• [Document text]:
----
Polonium-210 poisoning: do medical toxicologists really know what to do?

July 3, 2010, 5:04 pm

The Polonium-210 Public Health Assessment: The Need for Medical Toxicology Expertise in Radiation Terrorism Events. Nemhauser JB J Med Toxicol [published online 25 May 2010]

No abstract available


Although July has just begun, this paper has a good chance of ending up the most disappointing of the month.

Since the 2006 poisoning of Russian dissident Alexander Litvinenko in London with polonium-210 — an event that exposed other individuals and  several public places to that radioactive isotope — health authorities have been interested in ways of managing such exposures, whether occurring through simple dispersion or a so-called “dirty bomb”.  There are many difficult questions that have to be answered following such events: whom do you screen? how do you screen them? who needs treatment? what are the best interventions?

I had hoped this article would address some of these questions and at least suggest possible solutions.  Unfortunately, the author does no such thing. He merely states — multiple times and without any justification — that medical toxicologists have the training and expertise to assume an key role in managing victims of radiological contamination. Would that it were so, but I think that as a group medical toxicologists do not have the highly specialized training in radiation medicine needed in these situations.  Perhaps they should receive such training, but the author makes no suggestions about what this would entail and how it would be funded.  Certainly an important question, but one that this paper blithely ignores.
----
(Saved entries)
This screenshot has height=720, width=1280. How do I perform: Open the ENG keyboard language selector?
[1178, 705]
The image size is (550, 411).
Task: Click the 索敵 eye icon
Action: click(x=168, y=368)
----
• [Task to carry out]:
Output the part of the polonium-210 post from "The Polonium-210 Public" up to and including "of the month.". The items have nothing to do with the polonium-210 post.

• [Solution to this task]:
The Polonium-210 Public Health Assessment: The Need for Medical Toxicology Expertise in Radiation Terrorism Events. Nemhauser JB J Med Toxicol [published online 25 May 2010]

No abstract available


Although July has just begun, this paper has a good chance of ending up the most disappointing of the month.